- [STUDY TEXT]:
__________________________________________________
Comparison to other tools

Could the authors briefly discuss the intended use cases for MacSyFinder and how they differ from other tools for pathway and gene cluster annotation, such as KEGG Mapper, Pathway Tools, and Antismash (secondary metabolite gene clusters)? For example, the logical expressions used to define KEGG Modules has similarities to the model definitions in MacSyFinder, but don't incorporate information about collocation, as far as I know. This could help give some context for readers and users.

Input data formats

It appears to be only possible to analyse either complete closed genomes where the gene order is known (in ordered replicon mode), or treat each gene independently (unordered mode), which in the v1 paper was suggested for the analysis of metagenomes. However it is now quite common to work with draft genomes and metagenome assembled genomes (MAGs) where the gene order is only partly known. Is it possible to exploit this partial information? In the user guide, a third input option, "gembase" is offered as a solution for analyzing multiple genomes at once, but this is not mentioned in the paper. Would it be appropriate to use this input mode for draft genomes?

Improvements to search engine

My expertise is not in algorithm design so I can't comment too much on the method itself, but could the authors give an example of a suboptimal solution found by v1 compared to the improved results from v2 (see lines 431-465)? It would be helpful to have a concrete example of what these look like in v1 so that we can see how v2 produces better results.
__________________________________________________
(Saved entries)
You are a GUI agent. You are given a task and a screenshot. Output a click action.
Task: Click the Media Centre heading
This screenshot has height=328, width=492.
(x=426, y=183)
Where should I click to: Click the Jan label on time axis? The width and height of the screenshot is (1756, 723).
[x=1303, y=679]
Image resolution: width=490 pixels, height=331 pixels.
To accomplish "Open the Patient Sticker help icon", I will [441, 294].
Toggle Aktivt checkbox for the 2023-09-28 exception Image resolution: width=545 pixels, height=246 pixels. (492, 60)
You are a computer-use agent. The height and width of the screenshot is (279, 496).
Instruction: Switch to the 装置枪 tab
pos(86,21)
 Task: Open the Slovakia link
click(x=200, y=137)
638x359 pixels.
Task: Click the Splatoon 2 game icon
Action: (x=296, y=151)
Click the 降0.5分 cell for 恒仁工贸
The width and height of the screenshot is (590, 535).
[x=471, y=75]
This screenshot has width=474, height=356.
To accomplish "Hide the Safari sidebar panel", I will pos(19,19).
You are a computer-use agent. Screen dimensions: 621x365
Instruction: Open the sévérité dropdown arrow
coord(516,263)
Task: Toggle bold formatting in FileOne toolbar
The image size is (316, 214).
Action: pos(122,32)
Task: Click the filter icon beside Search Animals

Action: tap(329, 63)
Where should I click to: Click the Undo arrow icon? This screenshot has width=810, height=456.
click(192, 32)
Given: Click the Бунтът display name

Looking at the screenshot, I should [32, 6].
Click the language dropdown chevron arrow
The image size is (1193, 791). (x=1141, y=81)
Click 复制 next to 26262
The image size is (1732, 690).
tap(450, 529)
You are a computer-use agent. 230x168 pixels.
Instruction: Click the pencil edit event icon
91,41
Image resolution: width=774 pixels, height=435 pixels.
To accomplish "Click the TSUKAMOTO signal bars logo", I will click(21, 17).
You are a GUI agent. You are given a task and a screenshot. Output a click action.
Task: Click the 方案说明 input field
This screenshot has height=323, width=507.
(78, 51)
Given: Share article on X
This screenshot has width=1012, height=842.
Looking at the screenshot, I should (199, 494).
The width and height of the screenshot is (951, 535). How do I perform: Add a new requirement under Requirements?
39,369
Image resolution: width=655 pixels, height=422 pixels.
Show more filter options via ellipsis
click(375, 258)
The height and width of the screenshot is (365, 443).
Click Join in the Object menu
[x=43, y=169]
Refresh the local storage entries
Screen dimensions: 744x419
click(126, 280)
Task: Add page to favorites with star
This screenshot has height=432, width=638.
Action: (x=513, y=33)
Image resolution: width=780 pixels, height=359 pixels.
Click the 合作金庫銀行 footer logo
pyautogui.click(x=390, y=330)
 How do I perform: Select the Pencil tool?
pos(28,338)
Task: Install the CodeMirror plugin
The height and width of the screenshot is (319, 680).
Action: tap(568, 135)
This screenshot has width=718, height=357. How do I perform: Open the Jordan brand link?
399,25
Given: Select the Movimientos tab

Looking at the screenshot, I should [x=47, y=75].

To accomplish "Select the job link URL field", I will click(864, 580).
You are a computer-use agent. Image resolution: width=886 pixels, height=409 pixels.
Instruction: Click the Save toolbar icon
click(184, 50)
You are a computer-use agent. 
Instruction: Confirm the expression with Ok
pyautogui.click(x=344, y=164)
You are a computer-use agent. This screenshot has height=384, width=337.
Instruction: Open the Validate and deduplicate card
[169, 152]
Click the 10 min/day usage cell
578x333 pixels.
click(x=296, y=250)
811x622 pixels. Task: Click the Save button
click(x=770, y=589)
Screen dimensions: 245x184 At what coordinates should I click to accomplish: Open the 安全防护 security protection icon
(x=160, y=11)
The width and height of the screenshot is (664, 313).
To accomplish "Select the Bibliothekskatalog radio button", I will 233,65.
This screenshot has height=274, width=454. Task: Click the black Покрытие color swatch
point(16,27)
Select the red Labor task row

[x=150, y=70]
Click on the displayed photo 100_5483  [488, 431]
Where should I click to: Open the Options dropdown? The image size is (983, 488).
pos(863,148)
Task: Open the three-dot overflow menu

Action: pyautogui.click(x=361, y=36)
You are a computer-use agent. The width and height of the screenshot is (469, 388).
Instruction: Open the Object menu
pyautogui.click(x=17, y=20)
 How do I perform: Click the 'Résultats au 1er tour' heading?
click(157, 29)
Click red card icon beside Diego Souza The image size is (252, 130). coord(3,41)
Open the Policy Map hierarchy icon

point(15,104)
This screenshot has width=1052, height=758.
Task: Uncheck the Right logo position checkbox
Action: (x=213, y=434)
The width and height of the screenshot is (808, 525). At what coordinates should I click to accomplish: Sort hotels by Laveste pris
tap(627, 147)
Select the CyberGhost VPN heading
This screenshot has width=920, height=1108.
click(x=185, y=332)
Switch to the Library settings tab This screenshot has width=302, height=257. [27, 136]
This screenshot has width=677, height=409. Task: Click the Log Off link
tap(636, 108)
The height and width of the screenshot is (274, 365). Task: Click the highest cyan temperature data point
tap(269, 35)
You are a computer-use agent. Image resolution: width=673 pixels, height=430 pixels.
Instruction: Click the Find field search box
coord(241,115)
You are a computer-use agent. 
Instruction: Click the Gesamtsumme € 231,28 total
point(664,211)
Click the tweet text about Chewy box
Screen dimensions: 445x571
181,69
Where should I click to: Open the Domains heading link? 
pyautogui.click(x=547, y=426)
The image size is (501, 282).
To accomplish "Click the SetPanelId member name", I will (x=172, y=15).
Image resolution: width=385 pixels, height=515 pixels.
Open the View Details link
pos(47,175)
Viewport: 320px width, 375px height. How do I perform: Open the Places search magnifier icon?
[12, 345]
__________________________________________________
- [WHAT THE TASK REQUIRES]: According to the MacSyFinder review comments, what input option does the user guide offer for analyzing multiple genomes at once?

- [ANSWER TO THIS EXERCISE]: The "gembase" input option.